White waves rolled on a stiff northwest wind. The air smelled damp, heavy with the mist of water roiling over the rock-strewn shoal. Between the clouds, the noonday sun mapped the strait’s depths, separating the shallows from the cold abyss with graduating shades of watery tan, forest green and deep navy blue. As I recall, it was early August, about 1770. I was a lad of twenty, and it was my first visit to the fort at Michilimackinac.
The fort’s water gates were open and unguarded, which perplexed me. Outside a Canot du Nord rested on its gunnel with a tarp staked firm and stretched tight over the hull, providing shelter from the wind. A voyageur in a white capote gazed out across the lake, longing for the paddle, but the wind pressed constant, shy of a howl.
Even within the palisades rattails blew in my eyes, to say nothing of the fine sands of Lake Michigan. I stepped behind a trader’s house and pulled the black silk headscarf lower, hoping at the least to control the unruly wisps of hair. As I stood, the white capped waves filled the fort with a rattling, tympanic rumble; and all the while the British Red Ensign snapped and popped just below the gold ball atop the pine flagpole in the middle of the parade ground.
I remember hearing a fife’s melody coming from within the guardhouse. A British soldier, a member of the King’s 8th and a veteran of three winters at Michilimackinac, sat on the far corner of a bunk with the wooden fife to his lips, serenading no one in particular. He glanced at the door where I stood, nodded and returned to his leisure.
Around the corner I dallied at the Church of St. Anne. Finding the sanctuary empty, I slipped into the last pew, prayed for a moment and reflected on the sights I had seen thus far on that journey. In due time, the smell of pastries attracted me to the north door of what was called Langlade’s house. On a table in front of the hearth, a young woman had just cut circles from fresh-made dough. I startled her when I spoke. She was preparing the blackberries for the tarts’ centers and dropped one on the floor. The conversation was short, for the other hunter found me and told me his business at the fort was done and that we must leave. We spent that night and the next day in the forest to the west, waiting on the wind.
Memories of Fort Michilimackinac
Memories created at Colonial Michilimackinac have a special place in my heart and the stories of my alter ego. I remember visiting the fort as a youngster as it was being re-constructed, based on the archeological record; the Mackinac Bridge was new then, too. I recall thinking how cool it was to be able to dress up like a Red Coat and fire those big flintlock muskets.

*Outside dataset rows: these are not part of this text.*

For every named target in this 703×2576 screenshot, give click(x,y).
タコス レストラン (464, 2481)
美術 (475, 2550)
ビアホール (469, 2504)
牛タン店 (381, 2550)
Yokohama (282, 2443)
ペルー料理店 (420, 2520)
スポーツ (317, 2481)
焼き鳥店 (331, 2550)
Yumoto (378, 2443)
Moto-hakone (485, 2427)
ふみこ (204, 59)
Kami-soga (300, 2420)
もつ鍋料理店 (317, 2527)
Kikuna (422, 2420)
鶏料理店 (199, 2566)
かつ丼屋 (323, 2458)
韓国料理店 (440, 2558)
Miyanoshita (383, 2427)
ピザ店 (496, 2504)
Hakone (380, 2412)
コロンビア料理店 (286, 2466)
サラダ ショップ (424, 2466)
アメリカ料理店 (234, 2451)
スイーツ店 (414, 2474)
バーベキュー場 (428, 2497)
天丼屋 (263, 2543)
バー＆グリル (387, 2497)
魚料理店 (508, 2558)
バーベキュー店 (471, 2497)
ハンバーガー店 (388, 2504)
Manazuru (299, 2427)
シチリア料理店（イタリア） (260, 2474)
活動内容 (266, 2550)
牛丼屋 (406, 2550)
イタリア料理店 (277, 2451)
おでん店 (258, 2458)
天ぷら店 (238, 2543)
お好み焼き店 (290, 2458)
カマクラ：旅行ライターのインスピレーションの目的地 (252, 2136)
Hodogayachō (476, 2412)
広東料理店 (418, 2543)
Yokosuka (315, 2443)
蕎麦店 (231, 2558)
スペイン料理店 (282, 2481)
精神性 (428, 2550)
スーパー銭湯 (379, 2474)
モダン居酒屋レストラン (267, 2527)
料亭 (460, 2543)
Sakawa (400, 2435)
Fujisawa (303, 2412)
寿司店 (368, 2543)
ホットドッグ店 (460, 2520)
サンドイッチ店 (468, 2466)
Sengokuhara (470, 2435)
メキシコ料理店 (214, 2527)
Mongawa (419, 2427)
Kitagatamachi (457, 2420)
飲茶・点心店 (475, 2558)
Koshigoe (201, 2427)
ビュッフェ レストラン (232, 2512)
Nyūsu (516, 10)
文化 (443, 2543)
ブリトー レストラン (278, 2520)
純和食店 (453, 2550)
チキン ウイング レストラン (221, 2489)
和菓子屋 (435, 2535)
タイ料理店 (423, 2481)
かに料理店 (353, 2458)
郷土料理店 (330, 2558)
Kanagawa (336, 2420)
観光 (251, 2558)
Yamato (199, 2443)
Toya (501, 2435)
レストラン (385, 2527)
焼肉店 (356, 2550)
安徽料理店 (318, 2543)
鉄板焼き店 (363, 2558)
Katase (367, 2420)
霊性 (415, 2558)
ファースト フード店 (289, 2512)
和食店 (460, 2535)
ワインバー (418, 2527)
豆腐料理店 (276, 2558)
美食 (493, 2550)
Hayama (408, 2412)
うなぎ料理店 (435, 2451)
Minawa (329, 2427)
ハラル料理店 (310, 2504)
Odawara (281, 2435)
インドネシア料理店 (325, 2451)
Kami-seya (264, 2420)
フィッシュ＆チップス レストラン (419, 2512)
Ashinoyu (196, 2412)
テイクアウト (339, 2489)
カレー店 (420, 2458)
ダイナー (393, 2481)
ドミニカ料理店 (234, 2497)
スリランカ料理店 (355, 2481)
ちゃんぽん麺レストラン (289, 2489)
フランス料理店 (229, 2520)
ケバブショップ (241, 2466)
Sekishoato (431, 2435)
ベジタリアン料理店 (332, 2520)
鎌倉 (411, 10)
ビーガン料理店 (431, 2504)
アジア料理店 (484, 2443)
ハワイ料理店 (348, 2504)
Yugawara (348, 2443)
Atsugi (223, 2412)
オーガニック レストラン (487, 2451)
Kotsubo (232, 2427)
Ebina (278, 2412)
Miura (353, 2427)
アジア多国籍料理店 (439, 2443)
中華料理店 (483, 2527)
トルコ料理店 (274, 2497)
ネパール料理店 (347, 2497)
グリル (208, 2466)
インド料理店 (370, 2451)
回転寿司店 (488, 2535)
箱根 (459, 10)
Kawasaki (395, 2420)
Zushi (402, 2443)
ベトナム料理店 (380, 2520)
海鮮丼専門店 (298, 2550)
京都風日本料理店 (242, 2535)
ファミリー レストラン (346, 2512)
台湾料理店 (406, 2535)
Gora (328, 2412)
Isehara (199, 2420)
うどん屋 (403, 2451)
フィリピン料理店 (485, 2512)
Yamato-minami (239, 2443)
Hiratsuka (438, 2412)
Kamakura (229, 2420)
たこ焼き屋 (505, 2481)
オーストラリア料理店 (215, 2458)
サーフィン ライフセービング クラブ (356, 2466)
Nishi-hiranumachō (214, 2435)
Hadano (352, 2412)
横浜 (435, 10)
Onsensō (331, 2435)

Little did I know what the future held for me.
In a way, the fort’s history represents a bit of a problem for my persona, a hunter from the lower Great Lakes in the 1790s: the fort was relocated to Mackinac Island in 1780 and the remaining palisades and building parts that were not moved were burned—nothing of Fort Michilimackinac existed in 1790.
As traditional black powder hunters, we often get so embroiled in re-creating a single chase recounted in an old journal that we fail to see the need for adding depth to our character’s life. On a number of occasions I have concentrated on one historical day, only to be disappointed with the results of that sojourn. Upon reflection I have come to the conclusion that those particular efforts were more two dimensional than three dimensional. True, the main purpose of traditional hunting is to put food on the table and to do so in a period-correct manner, but the richness of the portrayal is dependent upon the diversity of 18th-century moments that our persona experiences along the way.
In the last few years, my woodland pursuits have centered on the time just before and just after the Battle of Fallen Timbers (August, 1794): fall of 1793 to spring of 1796. There is no special reason or significance for this choice; it is just a point on my journey back in time. But I have also put more emphasis on “back story,” what happened in my persona’s life in the years leading up to a given hunt.
A recent trip to Mackinaw City included a mandatory stop at Colonial Michilimackinac, primarily to see the construction progress on the new “Southwest Rowhouse.” Each summer, I have stood in that area of the fort and talked with archeologists excavating the remains of this structure. Seeing it take shape is a natural extension of that process, and I can’t wait to walk through the old rowhouse.
Whether in period-correct clothing or “civilian garb,” I never fail to feel a sense of belonging when I enter the fort. I suppose that is a part of time travel, feeling right at home when surrounded by 18th-century stimuli. But my fort impressions are much different from those of the other tourists. Just passing among the buildings creates memories.
On this last visit the wind, waves and constant whipping of the British Red Ensign created a pristine moment. Andrew’s playing of the fife and Madeline’s pleasant smile as she prepared blackberry tarts added depth to the experience for me. As a living historian, it was my task to place these pristine moments within a proper context.
The Mackinac State Parks Commission presents the fort as it existed in the late 1770s, and because my persona was born in 1750, I would have been in my twenties then. As a hunter who supplied meat for General Washington’s soldiers during the American War for Independence, I would have been considered a spy had I visited the fort in the later years of that decade.
As I approached the water gate, one of the first impressions of the wind and waves was that Lake Michigan was not safe for canoe travel. The voyageurs’ canoe, upturned in the sand with the canvas tarp flapping, reinforced that impression, along with the roar of the surf, the sand blown in my eyes and the flag’s almost rhythmic slapping. I thought about George Nelson, the fifteen-year-old clerk of the XY Company who offered his perspective on navigating the Great Lakes and its tributaries in a birch bark canoe:
“On the 3d May, I walked by the lower road to Lachine. There I found a number of people in all the hurly-burly of business. Six large Bark-Canoes were fitted up with their lading for the “Grand Portage,” ten men each & two “Guides,” and so deeply loaded that the least movement made them swing, requiring no little care and management in the old experienced hands to steady them—often I thought we should upset.” (Nelson, 34)
Like all visits to Colonial Michilimackinac, I came away with a campfire tale that fleshes out my persona’s youth: a simple trip to the British fort and a wind too treacherous to tempt.
Give traditional black powder hunting a try, be safe and may God bless you.